Data extracts >>
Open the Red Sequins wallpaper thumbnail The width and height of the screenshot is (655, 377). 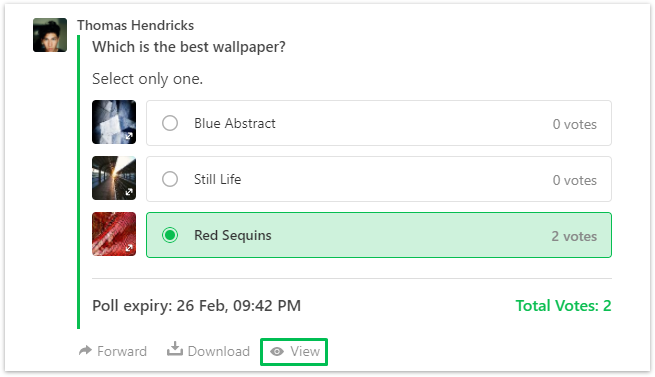114,234
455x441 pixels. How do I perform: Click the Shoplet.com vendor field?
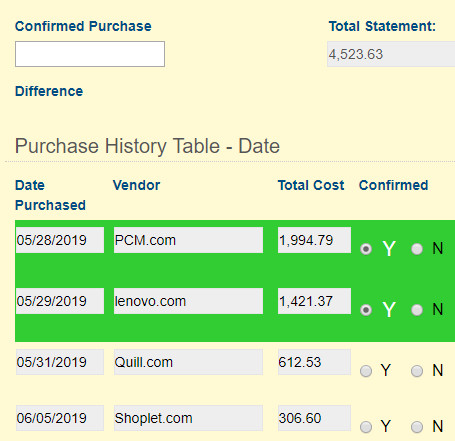[x=188, y=418]
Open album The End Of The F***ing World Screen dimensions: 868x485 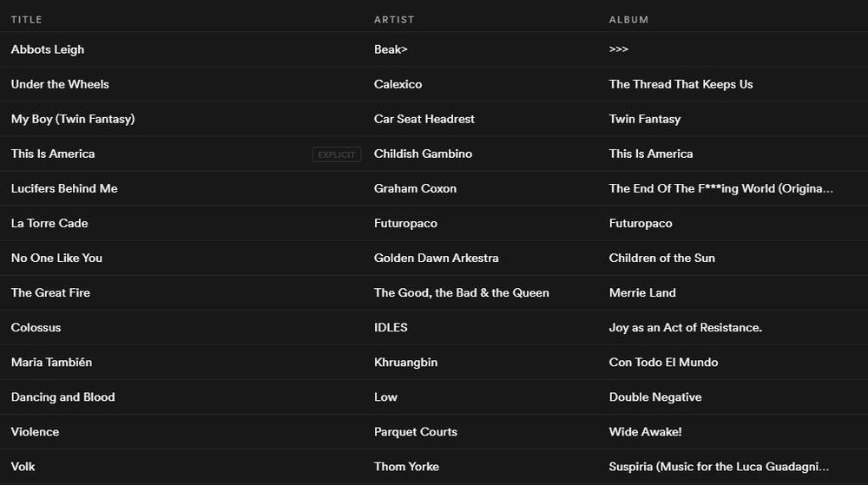[720, 188]
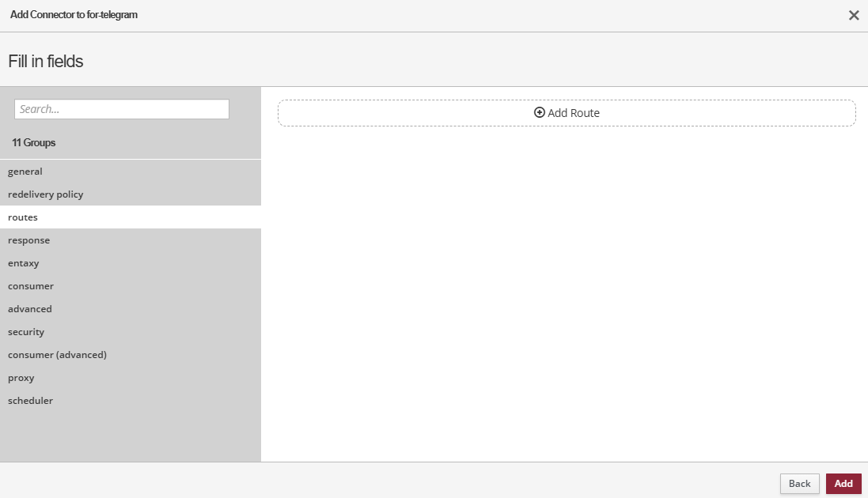
Task: Close the Add Connector dialog
Action: [x=854, y=15]
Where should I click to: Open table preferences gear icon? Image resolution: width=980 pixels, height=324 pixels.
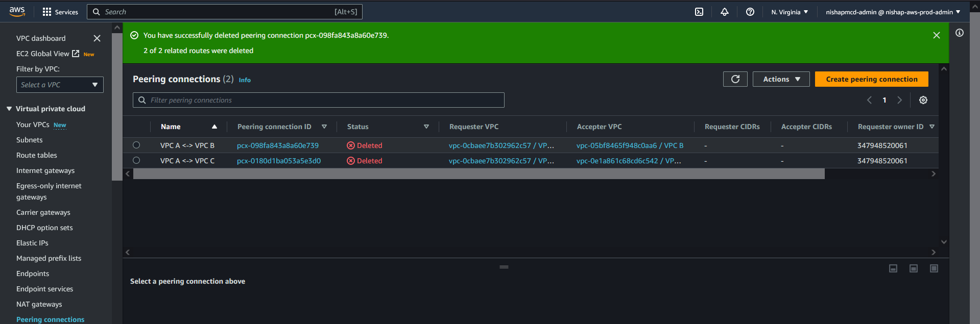(923, 100)
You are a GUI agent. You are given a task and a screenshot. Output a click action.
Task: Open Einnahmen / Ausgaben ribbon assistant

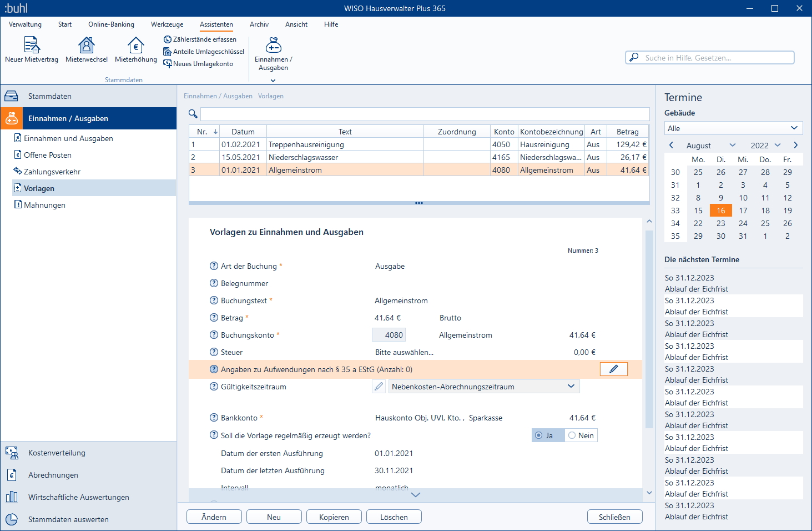point(273,54)
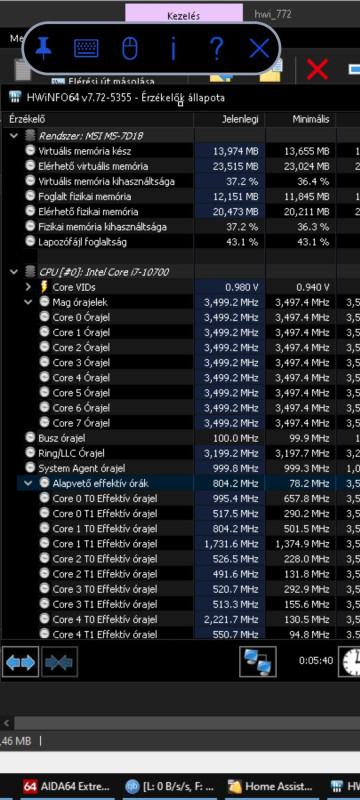This screenshot has height=800, width=360.
Task: Switch to the Kezelés tab
Action: [184, 15]
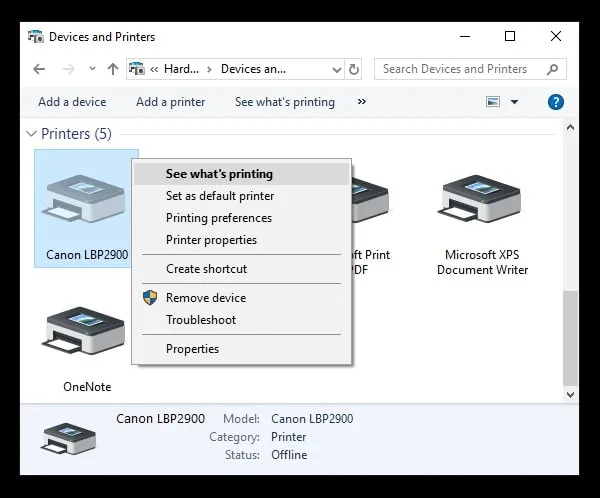Viewport: 600px width, 498px height.
Task: Collapse the Printers (5) group
Action: click(x=30, y=134)
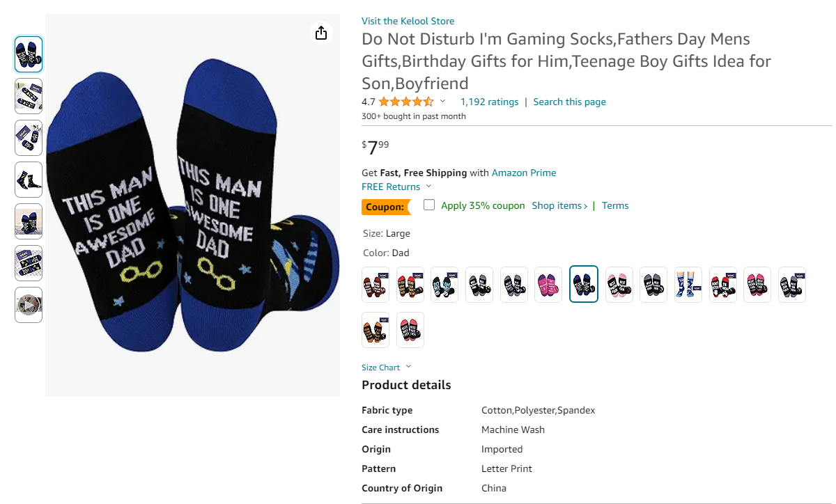Open the Amazon Prime link
This screenshot has width=836, height=504.
(x=524, y=173)
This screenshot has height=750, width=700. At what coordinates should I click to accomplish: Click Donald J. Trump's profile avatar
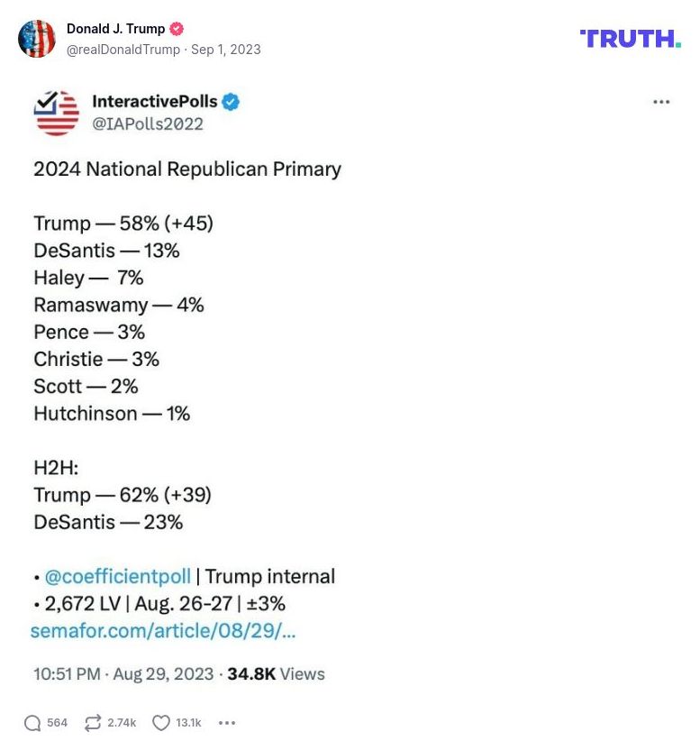tap(37, 40)
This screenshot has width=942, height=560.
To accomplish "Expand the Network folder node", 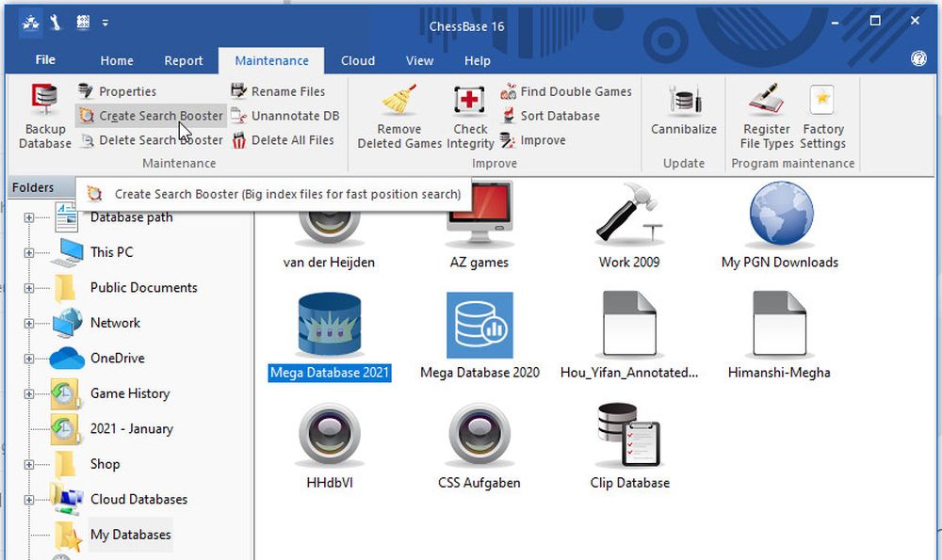I will pyautogui.click(x=29, y=323).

What needs to be done >>
Beginning at the line that has "Where should I" and ending at the line that has "You are a GUI", restate the listing above word for word, pictures left out.

Result of this task >>
Where should I click to: Open table preferences gear icon? Image resolution: width=980 pixels, height=324 pixels.
(923, 100)
You are a GUI agent. You are given a task and a screenshot. Output a click action.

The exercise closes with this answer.